Patrick Deville
Patrick Deville © ANDREU DALMAU/epa/Corbis
Léon Trotski
Léon Trotski ©

Dans "Viva" Patrick Deville (Seuil) fait se croiser les destins de Léon Trotsky et de l'écrivain Malcolm Lowry. Deux destins d'hommes absorbés par leur œuvre dans un Mexique bouillonnant.

Dans un monde où il n’y aurait plus de libraires ni de romans, on demanderait à Patrick Deville de nous raconter les fictions et les histoires vraies du monde ancien. Il est déjà un griot philosophe de l’Occident et au fil des années il fait œuvre avec les destins de fantômes qui habitent nos imaginaires. Après l’aventurier William Walker ou le chercheur Alexandre Yersin, il mêle dans le fil des mêmes pages d’un livre, Viva (Seuil), les vies de Léon Trotsky et Malcolm Lowry . L’un, penseur de la révolution permanente, fondateur de la Pravda et de l’Armée rouge, ennemi de Staline, l’autre, poète et romancier britannique, auteur d’Au-dessous du volcan .

La bande mexicaine

Léon Trotski - Malcolm Lowry
Léon Trotski - Malcolm Lowry ©

Ce qui les réunit ici c’est le Mexique de la fin des années 30. Trotsky chez Frida Kahlo et Diego Rivera, Lowry et sa femme à Cuernavaca. A Mexico ils ne se sont jamais croisés, mais dans l’esprit de Patrick Deville ils voisinent dans des allers-retours incessants.

Deville convoqueArtaud , Breton , Alfonso Reyes ou Octavio Paz , invente un personnage, Le Consul, et réinscrit leurs destins plus largement dans ce foisonnant Mexique de l’époque et dans l’Histoire.

Pour Trotsky le politicien, ce sera l’idylle avec Frida Kahlo et les derniers jours de sa vie. Pour Lowry le désespéré, c’est le cadre de son chef-d’œuvre, composé de ses propres souvenirs et d’échos à la mythologie mais aussi au cinéma.

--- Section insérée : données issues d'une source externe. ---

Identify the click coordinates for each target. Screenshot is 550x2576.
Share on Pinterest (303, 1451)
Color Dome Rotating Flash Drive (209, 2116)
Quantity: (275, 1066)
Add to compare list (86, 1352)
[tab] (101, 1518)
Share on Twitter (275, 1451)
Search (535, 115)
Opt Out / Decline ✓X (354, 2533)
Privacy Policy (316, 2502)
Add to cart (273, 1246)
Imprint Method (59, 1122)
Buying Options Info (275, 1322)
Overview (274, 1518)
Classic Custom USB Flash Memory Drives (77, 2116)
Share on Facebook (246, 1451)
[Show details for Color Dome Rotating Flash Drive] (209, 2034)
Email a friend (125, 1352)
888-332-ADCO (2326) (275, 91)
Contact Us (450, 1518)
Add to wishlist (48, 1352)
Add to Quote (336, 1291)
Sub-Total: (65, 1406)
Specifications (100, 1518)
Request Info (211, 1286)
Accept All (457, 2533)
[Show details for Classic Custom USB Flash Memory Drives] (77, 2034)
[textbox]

Quand l'écrivain embrasse des destins différents d'un même geste

Deville tisse des liens, enchaînent des images qui semblent ne pas avoir d’autres points communs que sa propre interrogation sur les destins d’hommes engagés, tout dévoués à leur oeuvre, politique ou littéraire et comment l’intime se plie aux contours de l’histoire.

Un roman riche et touffu qui contient mille trésors à déterrer qui se conclut par «Il faudrait relire Jeannot Lapin. Tout est dans Jeannot Lapin, sourit le Consul. »

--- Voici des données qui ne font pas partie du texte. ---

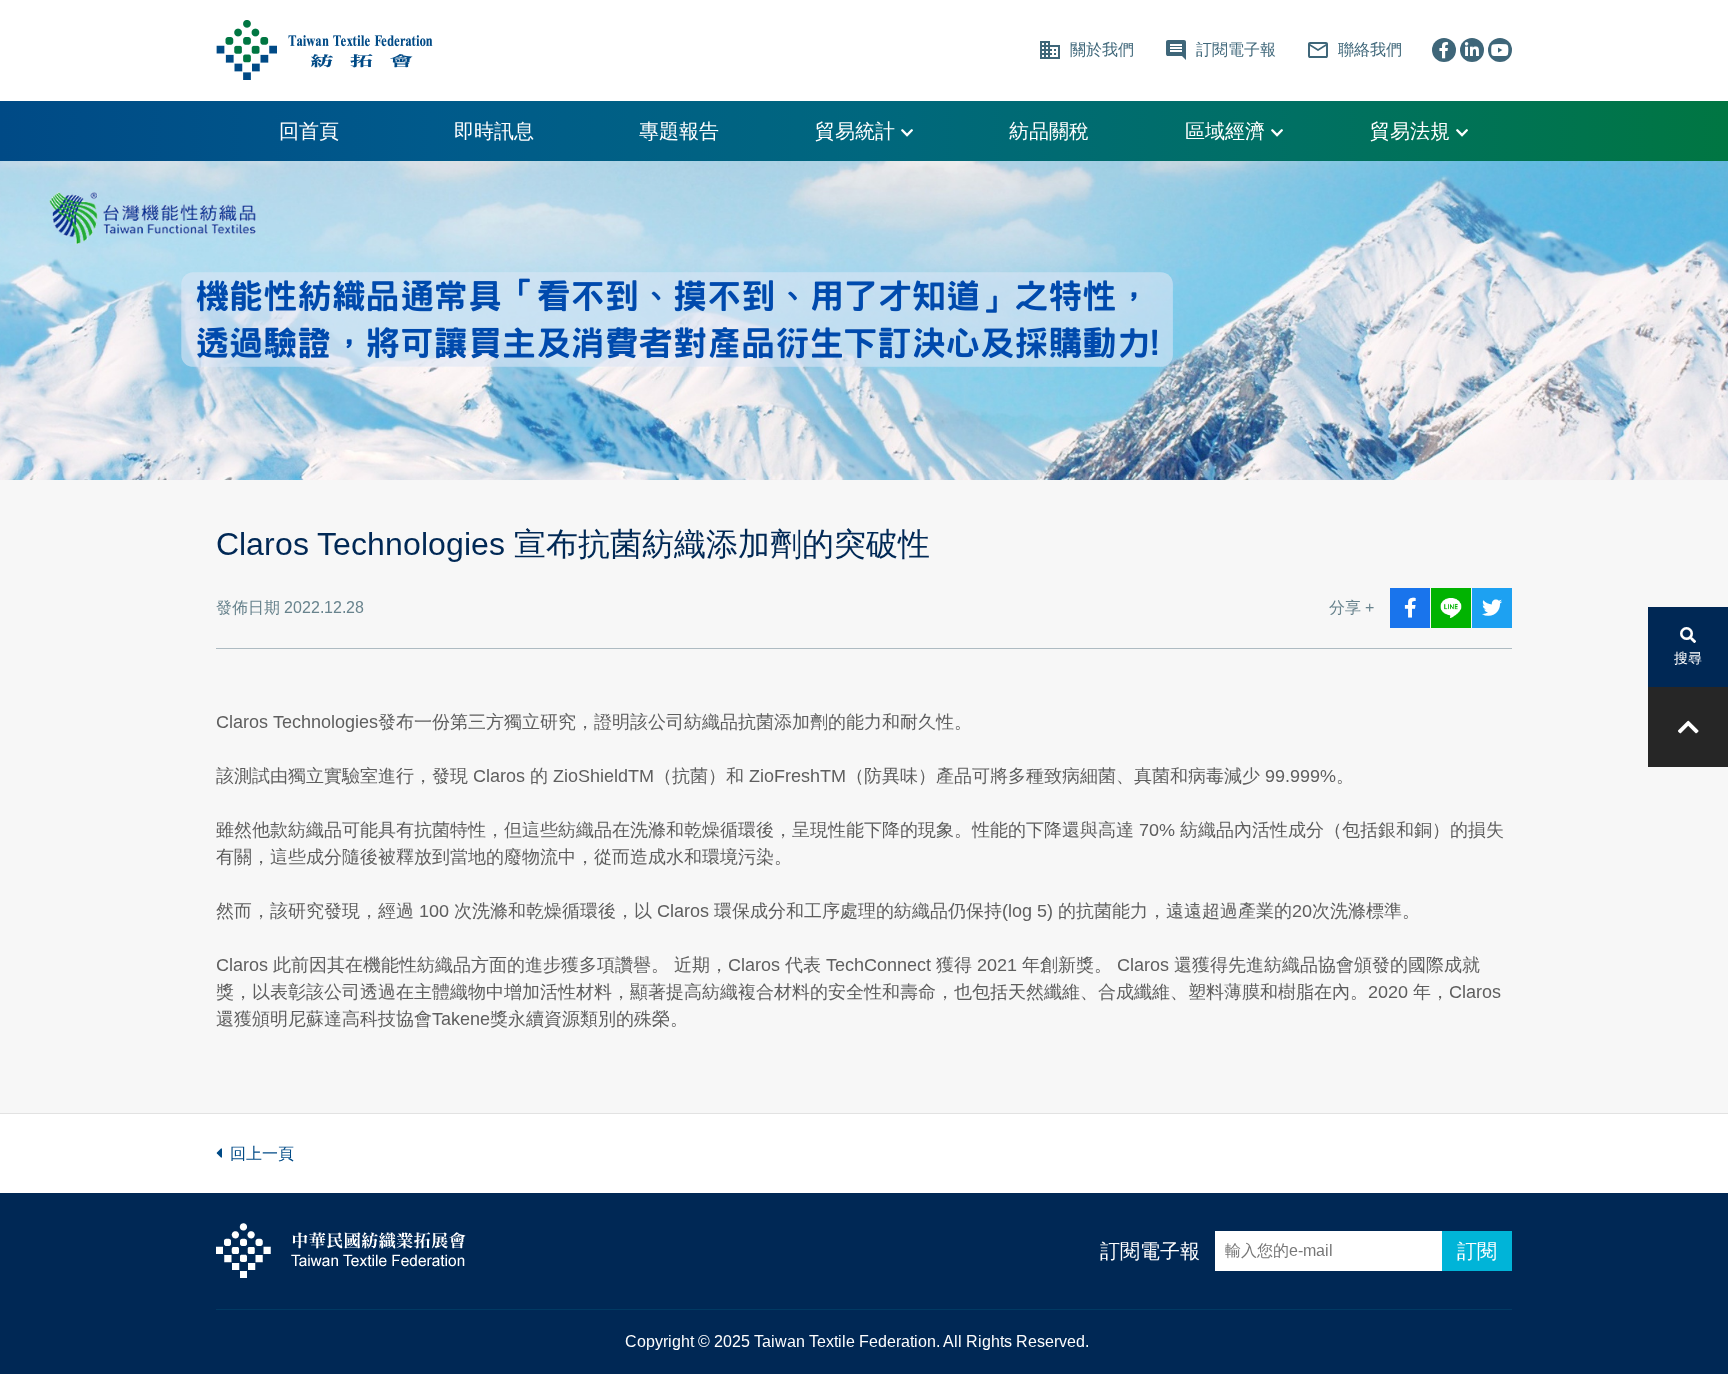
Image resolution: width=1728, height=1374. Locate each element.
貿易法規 (1413, 131)
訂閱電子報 (1150, 1251)
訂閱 (1477, 1251)
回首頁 (309, 131)
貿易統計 (858, 131)
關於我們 (1086, 50)
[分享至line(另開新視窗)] (1451, 608)
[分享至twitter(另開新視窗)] (1492, 608)
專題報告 (679, 131)
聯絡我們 (1354, 50)
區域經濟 (1228, 131)
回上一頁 (258, 1153)
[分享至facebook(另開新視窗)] (1410, 608)
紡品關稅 (1049, 131)
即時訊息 (494, 131)
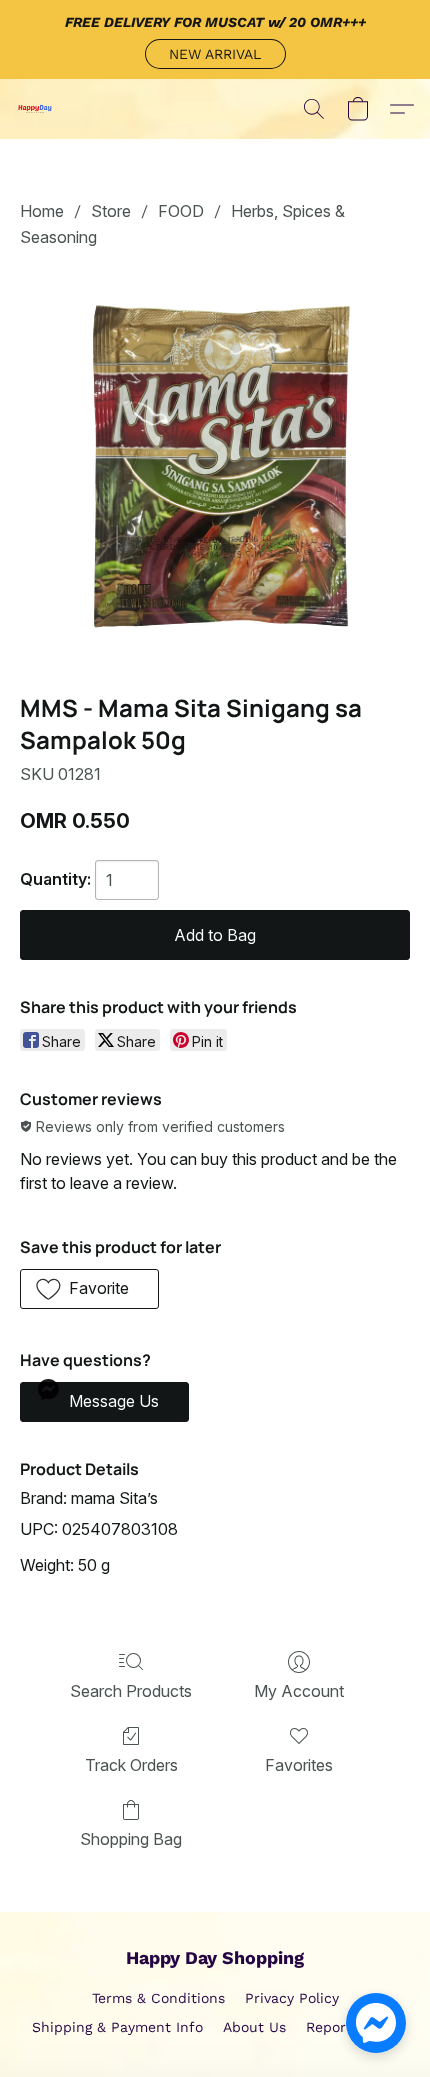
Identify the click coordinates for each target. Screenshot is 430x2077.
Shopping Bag (131, 1839)
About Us (254, 2027)
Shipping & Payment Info (117, 2027)
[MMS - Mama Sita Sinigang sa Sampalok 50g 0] (215, 467)
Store (111, 211)
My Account (299, 1691)
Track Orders (131, 1765)
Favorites (299, 1765)
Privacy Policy (292, 1998)
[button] (215, 54)
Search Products (131, 1691)
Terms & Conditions (158, 1998)
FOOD (181, 211)
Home (42, 211)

Cher Patrick Deville, n’exagérons rien.

Extrait :

Dans les semaines qui suivent, Breton aggrave son cas. Un jour qu'il visite en compagnie de Trotsky une église à Chochula, il arrache du mur cinq ou six de ces ex-voto populaires, peints sur des petites plaques de fer découpées dans les bidons d'huile, et les glisse sous sa veste. Trotsky, furieux, garde son calme et sort de l'église à grandes enjambées. Cette fois ce sont les journaux catholiques qui s'en seraient donnés à coeur joie, et auraient lancé une campagne pour l'annulation de son visa et l'expulsion du profanateur. Finalement, début juillet, la petite bande s'installe quelques jours à Patzcuaro, dans l'État du Michoacan. Ils choisissent une grande bâtiisse coloniale d'une dizaine de chambres en bordure du lac. Après le repas, Jacqueline et Frida sortent fumer au bord de l'eau pour éviter les remarques de Trotsky, l'ancien fumeur qui ne supporte plus l'odeur du tabac. Jacqueline se souvient que toutes les deux se comportaient comme des collégiennes. " Nous aimions beaucoup Trotski, mais il exagérait tout et était très vieux jeu."